══ MATERIAL SHOWN

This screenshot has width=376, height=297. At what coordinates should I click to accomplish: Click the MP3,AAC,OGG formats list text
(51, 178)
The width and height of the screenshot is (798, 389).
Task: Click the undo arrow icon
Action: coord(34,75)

════

• [WHAT IS NEEDED] Reproduce the material above verbatim, line by line, without changing any wording, numbers, or punctuation.

• [FULL SOLUTION]
This screenshot has width=376, height=297. At what coordinates should I click to accomplish: Click the MP3,AAC,OGG formats list text
(51, 178)
The width and height of the screenshot is (798, 389).
Task: Click the undo arrow icon
Action: coord(34,75)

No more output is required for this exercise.